**WRITTEN PROBLEM:**
Reproduce, word for word, the entire text below on customizing Thinux.

Q: How do I customise Thinux?
A: Determine the requirements and test each of them with the following
guidelines.
- Mount the ramdisk image:
e.g. /bin/mount -o loop /tftpboot/X86PC/UNDI/linux-install/initrd.img /mnt/cdrom
- Configure /etc/rc.d/rc.local to customise your startup sequence.
e.g. NFS network file sharing mount, disable X Windows, etc.
- Install necessary executables, libraries and configuration files.
To find required library files: e.g. /usr/bin/ldd /usr/sbin/sshd
Run the required service on a fully installed Red Hat Linux server.
e.g.
/usr/sbin/lsof /usr/sbin/sshd
/usr/sbin/lsof -p <process_id_of_sshd>
It should tell you the files it uses at that point in time.
- If the disk runs out of space, read the /opt/thinux/src/thinux.bash script
and see how it formats the disk image using block counts in "/bin/dd".
Also increase the ramdisk size if necessary with the line
"append ramdisk_size=" in
/tftpboot/X86PC/UNDI/linux-install/pxelinux.cfg/default
- Unmount the ramdisk image: e.g. /bin/umount /mnt/cdrom
- Reboot the PXE client to test the ramdisk
- Execute the required service: e.g. /usr/sbin/sshd for SSH server
The errors usually state that some library files have been missing.
Have good knowledge of the requirements of the service e.g. SSH
requires PAM modules e.g. /lib/security/libpam_env.so to authenticate
user logins.
Install those libraries stated from the Red Hat Linux 7.2 distribution.

**RECORD EXCERPTS:**
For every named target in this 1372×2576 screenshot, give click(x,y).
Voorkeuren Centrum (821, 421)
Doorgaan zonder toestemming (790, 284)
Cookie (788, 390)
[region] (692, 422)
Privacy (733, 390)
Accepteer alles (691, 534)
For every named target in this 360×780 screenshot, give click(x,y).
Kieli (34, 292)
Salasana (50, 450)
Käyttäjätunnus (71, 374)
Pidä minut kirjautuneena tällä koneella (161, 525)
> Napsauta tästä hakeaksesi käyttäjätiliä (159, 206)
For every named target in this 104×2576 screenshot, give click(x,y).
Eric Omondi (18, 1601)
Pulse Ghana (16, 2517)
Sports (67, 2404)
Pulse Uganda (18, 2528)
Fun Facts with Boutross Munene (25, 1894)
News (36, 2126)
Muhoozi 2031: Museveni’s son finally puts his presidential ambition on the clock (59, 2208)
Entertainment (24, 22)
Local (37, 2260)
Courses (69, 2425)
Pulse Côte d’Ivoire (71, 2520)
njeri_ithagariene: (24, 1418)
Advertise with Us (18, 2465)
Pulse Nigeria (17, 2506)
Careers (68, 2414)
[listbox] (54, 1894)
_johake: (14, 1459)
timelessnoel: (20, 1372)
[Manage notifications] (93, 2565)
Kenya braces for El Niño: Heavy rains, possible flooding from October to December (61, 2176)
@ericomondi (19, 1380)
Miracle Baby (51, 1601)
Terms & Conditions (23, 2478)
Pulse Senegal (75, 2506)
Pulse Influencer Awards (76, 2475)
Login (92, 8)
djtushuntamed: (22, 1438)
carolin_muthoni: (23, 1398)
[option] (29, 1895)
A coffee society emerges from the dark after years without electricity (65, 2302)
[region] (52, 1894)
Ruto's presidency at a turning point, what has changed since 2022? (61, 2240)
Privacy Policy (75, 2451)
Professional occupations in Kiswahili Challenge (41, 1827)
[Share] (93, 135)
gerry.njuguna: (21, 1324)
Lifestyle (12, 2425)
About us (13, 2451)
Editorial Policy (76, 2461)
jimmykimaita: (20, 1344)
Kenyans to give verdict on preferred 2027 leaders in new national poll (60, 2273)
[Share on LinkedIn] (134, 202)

**TASK SOLUTION:**
Q: How do I customise Thinux?
A: Determine the requirements and test each of them with the following
guidelines.
- Mount the ramdisk image:
e.g. /bin/mount -o loop /tftpboot/X86PC/UNDI/linux-install/initrd.img /mnt/cdrom
- Configure /etc/rc.d/rc.local to customise your startup sequence.
e.g. NFS network file sharing mount, disable X Windows, etc.
- Install necessary executables, libraries and configuration files.
To find required library files: e.g. /usr/bin/ldd /usr/sbin/sshd
Run the required service on a fully installed Red Hat Linux server.
e.g.
/usr/sbin/lsof /usr/sbin/sshd
/usr/sbin/lsof -p <process_id_of_sshd>
It should tell you the files it uses at that point in time.
- If the disk runs out of space, read the /opt/thinux/src/thinux.bash script
and see how it formats the disk image using block counts in "/bin/dd".
Also increase the ramdisk size if necessary with the line
"append ramdisk_size=" in
/tftpboot/X86PC/UNDI/linux-install/pxelinux.cfg/default
- Unmount the ramdisk image: e.g. /bin/umount /mnt/cdrom
- Reboot the PXE client to test the ramdisk
- Execute the required service: e.g. /usr/sbin/sshd for SSH server
The errors usually state that some library files have been missing.
Have good knowledge of the requirements of the service e.g. SSH
requires PAM modules e.g. /lib/security/libpam_env.so to authenticate
user logins.
Install those libraries stated from the Red Hat Linux 7.2 distribution.